■ **WORK INSTRUCTIONS**
Starting at the line that holds "Viewport: 535px width, 414px", set down each line through the end of the listing, exactly as written and with nothing added.

■ **INPUT RECORDS**
Start of Block

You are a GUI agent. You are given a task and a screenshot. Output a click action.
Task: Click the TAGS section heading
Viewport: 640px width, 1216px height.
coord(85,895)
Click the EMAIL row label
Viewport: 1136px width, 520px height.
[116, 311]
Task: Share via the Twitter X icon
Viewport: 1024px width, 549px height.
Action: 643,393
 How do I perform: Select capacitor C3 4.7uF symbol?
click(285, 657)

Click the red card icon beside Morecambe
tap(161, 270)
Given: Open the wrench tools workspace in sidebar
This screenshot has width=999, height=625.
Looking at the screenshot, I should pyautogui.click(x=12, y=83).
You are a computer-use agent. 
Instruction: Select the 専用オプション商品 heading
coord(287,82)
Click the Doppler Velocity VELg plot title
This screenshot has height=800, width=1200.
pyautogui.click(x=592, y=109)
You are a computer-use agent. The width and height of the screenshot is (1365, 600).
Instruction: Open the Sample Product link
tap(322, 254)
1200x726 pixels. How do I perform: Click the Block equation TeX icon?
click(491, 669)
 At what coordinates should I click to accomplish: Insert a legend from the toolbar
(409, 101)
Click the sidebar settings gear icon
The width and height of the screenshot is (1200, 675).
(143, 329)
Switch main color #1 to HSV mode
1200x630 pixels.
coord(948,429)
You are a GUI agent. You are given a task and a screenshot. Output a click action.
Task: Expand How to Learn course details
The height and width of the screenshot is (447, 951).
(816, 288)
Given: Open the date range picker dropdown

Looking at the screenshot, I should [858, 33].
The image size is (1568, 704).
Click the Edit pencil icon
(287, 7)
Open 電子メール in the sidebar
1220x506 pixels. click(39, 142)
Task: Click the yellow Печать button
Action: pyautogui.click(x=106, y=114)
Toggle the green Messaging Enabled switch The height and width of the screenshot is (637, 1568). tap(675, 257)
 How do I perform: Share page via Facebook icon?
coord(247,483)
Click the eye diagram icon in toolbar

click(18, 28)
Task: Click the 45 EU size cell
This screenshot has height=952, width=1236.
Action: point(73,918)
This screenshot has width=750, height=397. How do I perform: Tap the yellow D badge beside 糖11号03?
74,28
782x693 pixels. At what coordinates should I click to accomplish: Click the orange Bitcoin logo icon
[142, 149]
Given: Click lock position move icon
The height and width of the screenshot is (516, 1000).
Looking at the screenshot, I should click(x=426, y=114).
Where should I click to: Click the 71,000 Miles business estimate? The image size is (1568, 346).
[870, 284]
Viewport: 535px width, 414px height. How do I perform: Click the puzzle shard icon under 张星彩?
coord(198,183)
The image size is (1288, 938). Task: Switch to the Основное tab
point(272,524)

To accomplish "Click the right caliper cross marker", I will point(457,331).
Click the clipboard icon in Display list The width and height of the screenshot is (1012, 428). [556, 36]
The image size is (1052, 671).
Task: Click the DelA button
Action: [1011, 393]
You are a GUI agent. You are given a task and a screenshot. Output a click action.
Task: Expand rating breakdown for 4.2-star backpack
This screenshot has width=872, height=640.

End of Block

■ **OUTPUT BELOW**
Viewport: 535px width, 414px height. How do I perform: Click the puzzle shard icon under 张星彩?
coord(198,183)
The image size is (1288, 938). Task: Switch to the Основное tab
point(272,524)

To accomplish "Click the right caliper cross marker", I will point(457,331).
Click the clipboard icon in Display list The width and height of the screenshot is (1012, 428). [556, 36]
The image size is (1052, 671).
Task: Click the DelA button
Action: [1011, 393]
You are a GUI agent. You are given a task and a screenshot. Output a click action.
Task: Expand rating breakdown for 4.2-star backpack
This screenshot has width=872, height=640.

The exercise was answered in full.